▸ Extract provided:
------------------------

Sunday, May 21, 2006

Garden Desktop: Nasturtiums



This week's Garden Desktop is also a Weekend Herb Blogging feature! Nasturtiums are a wonderful addition to any garden. The leaves, flowers, and seedpods are edible, they self-seed easily, and they attract pollinators with their sweet, but low-key, fragrance. They thrive in poor soil, and don't need deadheading of spent blooms in order to continue blooming.


Some nasturtiums are climbers, and some are ground covers. They all enjoy spreading, so don't plant them very close to anything you don't want overwhelmed! They make a great fence cover, with their lovely splash of color, and come in many color varieties and showy double-blossom beauties.

Any list of edible flowers is incomplete without the nasturtium. As you've seen here before, they can turn a simple salad into a fancy gourmet salad, and can adorn cakes and cheese trays. NPR's Splendid Table has a recipe for nasturtium pod capers, slightly differing from the Poor Man's Capers recipe at PlanTea, home of the UpBeet Gardener newsletter.

------------------------

Stored data entries
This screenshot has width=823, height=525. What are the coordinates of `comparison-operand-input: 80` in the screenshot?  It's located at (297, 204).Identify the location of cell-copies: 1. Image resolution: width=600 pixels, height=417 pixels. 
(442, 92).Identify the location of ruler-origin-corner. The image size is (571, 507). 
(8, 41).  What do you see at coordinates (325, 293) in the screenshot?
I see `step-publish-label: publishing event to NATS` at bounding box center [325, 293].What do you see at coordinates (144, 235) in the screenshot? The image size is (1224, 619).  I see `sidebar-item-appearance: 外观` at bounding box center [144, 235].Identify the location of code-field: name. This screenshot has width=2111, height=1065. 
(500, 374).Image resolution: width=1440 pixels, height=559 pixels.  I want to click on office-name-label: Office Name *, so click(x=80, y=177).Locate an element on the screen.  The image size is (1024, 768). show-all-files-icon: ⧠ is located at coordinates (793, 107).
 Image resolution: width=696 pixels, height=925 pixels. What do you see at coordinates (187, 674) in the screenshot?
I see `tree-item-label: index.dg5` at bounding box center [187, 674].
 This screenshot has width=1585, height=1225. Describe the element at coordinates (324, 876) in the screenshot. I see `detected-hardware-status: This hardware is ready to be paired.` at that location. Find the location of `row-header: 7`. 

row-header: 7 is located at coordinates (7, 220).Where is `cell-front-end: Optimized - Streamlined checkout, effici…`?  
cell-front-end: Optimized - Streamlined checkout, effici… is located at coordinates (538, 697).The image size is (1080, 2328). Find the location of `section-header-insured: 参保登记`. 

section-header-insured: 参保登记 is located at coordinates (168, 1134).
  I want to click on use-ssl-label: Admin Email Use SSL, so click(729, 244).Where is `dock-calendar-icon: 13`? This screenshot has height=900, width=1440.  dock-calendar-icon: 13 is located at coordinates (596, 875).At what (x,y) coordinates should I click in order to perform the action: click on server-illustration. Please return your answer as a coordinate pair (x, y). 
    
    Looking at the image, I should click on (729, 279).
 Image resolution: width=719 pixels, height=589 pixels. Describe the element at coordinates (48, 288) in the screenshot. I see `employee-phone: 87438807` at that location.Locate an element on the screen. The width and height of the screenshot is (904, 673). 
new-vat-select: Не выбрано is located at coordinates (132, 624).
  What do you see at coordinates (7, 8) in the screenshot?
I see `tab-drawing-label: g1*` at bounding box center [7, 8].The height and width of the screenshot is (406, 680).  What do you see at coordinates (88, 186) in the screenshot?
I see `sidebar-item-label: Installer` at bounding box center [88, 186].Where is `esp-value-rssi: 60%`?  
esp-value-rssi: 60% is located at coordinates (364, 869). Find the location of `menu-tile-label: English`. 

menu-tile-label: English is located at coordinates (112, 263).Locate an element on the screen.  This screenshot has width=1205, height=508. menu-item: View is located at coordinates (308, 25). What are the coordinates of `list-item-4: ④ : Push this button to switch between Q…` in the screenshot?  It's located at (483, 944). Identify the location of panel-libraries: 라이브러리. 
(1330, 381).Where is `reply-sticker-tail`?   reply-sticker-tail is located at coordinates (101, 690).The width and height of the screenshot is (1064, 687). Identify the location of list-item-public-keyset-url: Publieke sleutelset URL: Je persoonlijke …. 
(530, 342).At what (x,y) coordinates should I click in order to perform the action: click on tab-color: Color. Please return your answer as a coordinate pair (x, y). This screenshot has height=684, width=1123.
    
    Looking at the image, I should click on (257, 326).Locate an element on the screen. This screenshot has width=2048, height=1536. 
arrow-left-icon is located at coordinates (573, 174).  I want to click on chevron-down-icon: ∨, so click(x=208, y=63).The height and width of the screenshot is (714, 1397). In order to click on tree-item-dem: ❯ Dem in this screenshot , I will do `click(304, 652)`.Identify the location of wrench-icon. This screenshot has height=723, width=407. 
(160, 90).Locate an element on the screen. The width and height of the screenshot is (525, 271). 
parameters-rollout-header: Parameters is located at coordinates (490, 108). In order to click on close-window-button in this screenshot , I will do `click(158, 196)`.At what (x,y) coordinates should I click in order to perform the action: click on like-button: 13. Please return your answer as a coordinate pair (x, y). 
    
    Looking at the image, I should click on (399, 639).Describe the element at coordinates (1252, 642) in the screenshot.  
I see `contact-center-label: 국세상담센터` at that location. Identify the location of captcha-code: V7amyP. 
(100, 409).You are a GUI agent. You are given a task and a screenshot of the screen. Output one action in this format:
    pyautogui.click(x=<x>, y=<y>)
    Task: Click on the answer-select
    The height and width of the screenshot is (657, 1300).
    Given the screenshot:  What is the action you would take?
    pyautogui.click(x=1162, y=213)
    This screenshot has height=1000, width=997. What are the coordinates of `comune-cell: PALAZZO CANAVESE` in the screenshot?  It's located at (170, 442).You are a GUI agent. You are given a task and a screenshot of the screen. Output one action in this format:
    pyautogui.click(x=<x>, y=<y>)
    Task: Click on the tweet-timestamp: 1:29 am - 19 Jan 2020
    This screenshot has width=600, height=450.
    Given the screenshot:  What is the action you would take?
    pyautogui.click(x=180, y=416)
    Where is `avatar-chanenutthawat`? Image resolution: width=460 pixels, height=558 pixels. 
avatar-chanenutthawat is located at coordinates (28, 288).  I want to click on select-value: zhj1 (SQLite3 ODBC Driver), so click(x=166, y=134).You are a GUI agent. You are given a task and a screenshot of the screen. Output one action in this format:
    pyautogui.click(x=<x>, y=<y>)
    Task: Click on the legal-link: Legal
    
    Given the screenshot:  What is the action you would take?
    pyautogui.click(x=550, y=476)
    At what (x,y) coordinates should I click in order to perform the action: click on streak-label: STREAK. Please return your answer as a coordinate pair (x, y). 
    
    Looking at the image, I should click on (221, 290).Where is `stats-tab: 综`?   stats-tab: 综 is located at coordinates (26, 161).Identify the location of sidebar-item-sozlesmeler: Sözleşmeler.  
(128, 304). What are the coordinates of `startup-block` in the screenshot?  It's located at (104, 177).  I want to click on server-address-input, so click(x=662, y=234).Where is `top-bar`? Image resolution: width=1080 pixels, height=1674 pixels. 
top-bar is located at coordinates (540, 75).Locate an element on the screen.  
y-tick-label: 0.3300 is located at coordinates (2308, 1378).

------------------------

▸ Task to complete:
According to the nasturtium post, which parts of the plant are edible? The data comes from a separate source and is unrelated to the nasturtium post.

▸ Worked solution:
The leaves, flowers, and seedpods are edible.